— Written request —
Copy out every line of the records below with no changes.

— Input —

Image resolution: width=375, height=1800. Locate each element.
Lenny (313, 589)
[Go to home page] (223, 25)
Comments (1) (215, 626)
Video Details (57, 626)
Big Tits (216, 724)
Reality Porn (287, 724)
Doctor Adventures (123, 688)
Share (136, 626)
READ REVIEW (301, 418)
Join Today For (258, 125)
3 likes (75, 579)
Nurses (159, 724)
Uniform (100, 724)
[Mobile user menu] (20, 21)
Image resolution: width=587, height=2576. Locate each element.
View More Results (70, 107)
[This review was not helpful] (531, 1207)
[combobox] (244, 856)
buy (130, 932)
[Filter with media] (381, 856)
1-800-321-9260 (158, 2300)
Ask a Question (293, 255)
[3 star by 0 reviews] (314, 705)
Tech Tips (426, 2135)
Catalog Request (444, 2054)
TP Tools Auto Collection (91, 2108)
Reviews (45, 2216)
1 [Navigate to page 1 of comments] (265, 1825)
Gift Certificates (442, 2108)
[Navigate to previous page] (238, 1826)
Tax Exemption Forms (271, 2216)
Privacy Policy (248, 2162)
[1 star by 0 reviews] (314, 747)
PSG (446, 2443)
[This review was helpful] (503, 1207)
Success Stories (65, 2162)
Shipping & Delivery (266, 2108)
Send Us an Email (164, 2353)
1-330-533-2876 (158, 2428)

— Response to the task —
Image resolution: width=375, height=1800. Locate each element.
Lenny (313, 589)
[Go to home page] (223, 25)
Comments (1) (215, 626)
Video Details (57, 626)
Big Tits (216, 724)
Reality Porn (287, 724)
Doctor Adventures (123, 688)
Share (136, 626)
READ REVIEW (301, 418)
Join Today For (258, 125)
3 likes (75, 579)
Nurses (159, 724)
Uniform (100, 724)
[Mobile user menu] (20, 21)
Image resolution: width=587, height=2576. Locate each element.
View More Results (70, 107)
[This review was not helpful] (531, 1207)
[combobox] (244, 856)
buy (130, 932)
[Filter with media] (381, 856)
1-800-321-9260 (158, 2300)
Ask a Question (293, 255)
[3 star by 0 reviews] (314, 705)
Tech Tips (426, 2135)
Catalog Request (444, 2054)
TP Tools Auto Collection (91, 2108)
Reviews (45, 2216)
1 [Navigate to page 1 of comments] (265, 1825)
Gift Certificates (442, 2108)
[Navigate to previous page] (238, 1826)
Tax Exemption Forms (271, 2216)
Privacy Policy (248, 2162)
[1 star by 0 reviews] (314, 747)
PSG (446, 2443)
[This review was helpful] (503, 1207)
Success Stories (65, 2162)
Shipping & Delivery (266, 2108)
Send Us an Email (164, 2353)
1-330-533-2876 (158, 2428)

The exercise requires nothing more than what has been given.